Could you transcribe every entry exactly, leaving nothing out?

Records for the exercise →
·····

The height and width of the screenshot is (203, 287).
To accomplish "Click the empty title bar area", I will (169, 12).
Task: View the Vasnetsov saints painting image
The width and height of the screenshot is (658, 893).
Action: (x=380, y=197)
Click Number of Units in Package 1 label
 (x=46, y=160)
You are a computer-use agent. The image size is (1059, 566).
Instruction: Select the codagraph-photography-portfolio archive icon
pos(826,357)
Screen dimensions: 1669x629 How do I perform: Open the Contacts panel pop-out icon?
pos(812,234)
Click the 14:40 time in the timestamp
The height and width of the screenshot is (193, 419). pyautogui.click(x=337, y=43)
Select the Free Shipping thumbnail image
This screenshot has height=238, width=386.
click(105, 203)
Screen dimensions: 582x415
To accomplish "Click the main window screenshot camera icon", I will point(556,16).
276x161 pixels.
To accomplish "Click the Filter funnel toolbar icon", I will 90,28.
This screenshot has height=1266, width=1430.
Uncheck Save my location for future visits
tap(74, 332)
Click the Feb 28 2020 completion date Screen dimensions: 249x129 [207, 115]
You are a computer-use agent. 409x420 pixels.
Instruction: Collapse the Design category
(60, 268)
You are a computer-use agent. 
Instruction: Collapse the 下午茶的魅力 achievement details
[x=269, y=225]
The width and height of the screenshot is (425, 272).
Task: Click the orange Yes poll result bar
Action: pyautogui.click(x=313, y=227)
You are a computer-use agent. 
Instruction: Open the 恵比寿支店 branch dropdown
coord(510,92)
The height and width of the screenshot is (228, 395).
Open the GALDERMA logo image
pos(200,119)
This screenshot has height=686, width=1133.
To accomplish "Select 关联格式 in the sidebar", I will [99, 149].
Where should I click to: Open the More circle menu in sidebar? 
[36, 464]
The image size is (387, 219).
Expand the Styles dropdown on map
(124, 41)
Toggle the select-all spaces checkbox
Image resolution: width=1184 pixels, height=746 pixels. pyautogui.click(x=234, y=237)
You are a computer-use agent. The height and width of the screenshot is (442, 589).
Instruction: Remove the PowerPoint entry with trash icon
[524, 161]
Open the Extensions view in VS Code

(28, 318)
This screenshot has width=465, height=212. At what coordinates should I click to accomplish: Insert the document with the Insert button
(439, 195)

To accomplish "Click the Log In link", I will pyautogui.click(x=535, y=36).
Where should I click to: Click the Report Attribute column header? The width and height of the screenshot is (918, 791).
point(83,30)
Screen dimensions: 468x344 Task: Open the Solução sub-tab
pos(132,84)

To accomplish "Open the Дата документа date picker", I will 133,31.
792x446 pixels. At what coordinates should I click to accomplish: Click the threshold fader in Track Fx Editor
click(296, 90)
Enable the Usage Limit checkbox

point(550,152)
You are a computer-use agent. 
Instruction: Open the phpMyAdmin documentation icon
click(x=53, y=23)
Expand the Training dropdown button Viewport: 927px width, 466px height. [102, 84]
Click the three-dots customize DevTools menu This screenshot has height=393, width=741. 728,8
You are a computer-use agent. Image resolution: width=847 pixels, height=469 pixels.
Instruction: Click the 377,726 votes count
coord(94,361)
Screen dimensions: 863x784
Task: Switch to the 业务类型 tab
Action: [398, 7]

·····

Completed task →
The height and width of the screenshot is (203, 287).
To accomplish "Click the empty title bar area", I will (169, 12).
Task: View the Vasnetsov saints painting image
The width and height of the screenshot is (658, 893).
Action: (x=380, y=197)
Click Number of Units in Package 1 label
 (x=46, y=160)
You are a computer-use agent. The image size is (1059, 566).
Instruction: Select the codagraph-photography-portfolio archive icon
pos(826,357)
Screen dimensions: 1669x629 How do I perform: Open the Contacts panel pop-out icon?
pos(812,234)
Click the 14:40 time in the timestamp
The height and width of the screenshot is (193, 419). pyautogui.click(x=337, y=43)
Select the Free Shipping thumbnail image
This screenshot has height=238, width=386.
click(105, 203)
Screen dimensions: 582x415
To accomplish "Click the main window screenshot camera icon", I will point(556,16).
276x161 pixels.
To accomplish "Click the Filter funnel toolbar icon", I will 90,28.
This screenshot has height=1266, width=1430.
Uncheck Save my location for future visits
tap(74, 332)
Click the Feb 28 2020 completion date Screen dimensions: 249x129 [207, 115]
You are a computer-use agent. 409x420 pixels.
Instruction: Collapse the Design category
(60, 268)
You are a computer-use agent. 
Instruction: Collapse the 下午茶的魅力 achievement details
[x=269, y=225]
The width and height of the screenshot is (425, 272).
Task: Click the orange Yes poll result bar
Action: pyautogui.click(x=313, y=227)
You are a computer-use agent. 
Instruction: Open the 恵比寿支店 branch dropdown
coord(510,92)
The height and width of the screenshot is (228, 395).
Open the GALDERMA logo image
pos(200,119)
This screenshot has height=686, width=1133.
To accomplish "Select 关联格式 in the sidebar", I will [99, 149].
Where should I click to: Open the More circle menu in sidebar? 
[36, 464]
The image size is (387, 219).
Expand the Styles dropdown on map
(124, 41)
Toggle the select-all spaces checkbox
Image resolution: width=1184 pixels, height=746 pixels. pyautogui.click(x=234, y=237)
You are a computer-use agent. The height and width of the screenshot is (442, 589).
Instruction: Remove the PowerPoint entry with trash icon
[524, 161]
Open the Extensions view in VS Code

(28, 318)
This screenshot has width=465, height=212. At what coordinates should I click to accomplish: Insert the document with the Insert button
(439, 195)

To accomplish "Click the Log In link", I will pyautogui.click(x=535, y=36).
Where should I click to: Click the Report Attribute column header? The width and height of the screenshot is (918, 791).
point(83,30)
Screen dimensions: 468x344 Task: Open the Solução sub-tab
pos(132,84)

To accomplish "Open the Дата документа date picker", I will 133,31.
792x446 pixels. At what coordinates should I click to accomplish: Click the threshold fader in Track Fx Editor
click(296, 90)
Enable the Usage Limit checkbox

point(550,152)
You are a computer-use agent. 
Instruction: Open the phpMyAdmin documentation icon
click(x=53, y=23)
Expand the Training dropdown button Viewport: 927px width, 466px height. [102, 84]
Click the three-dots customize DevTools menu This screenshot has height=393, width=741. 728,8
You are a computer-use agent. Image resolution: width=847 pixels, height=469 pixels.
Instruction: Click the 377,726 votes count
coord(94,361)
Screen dimensions: 863x784
Task: Switch to the 业务类型 tab
Action: [398, 7]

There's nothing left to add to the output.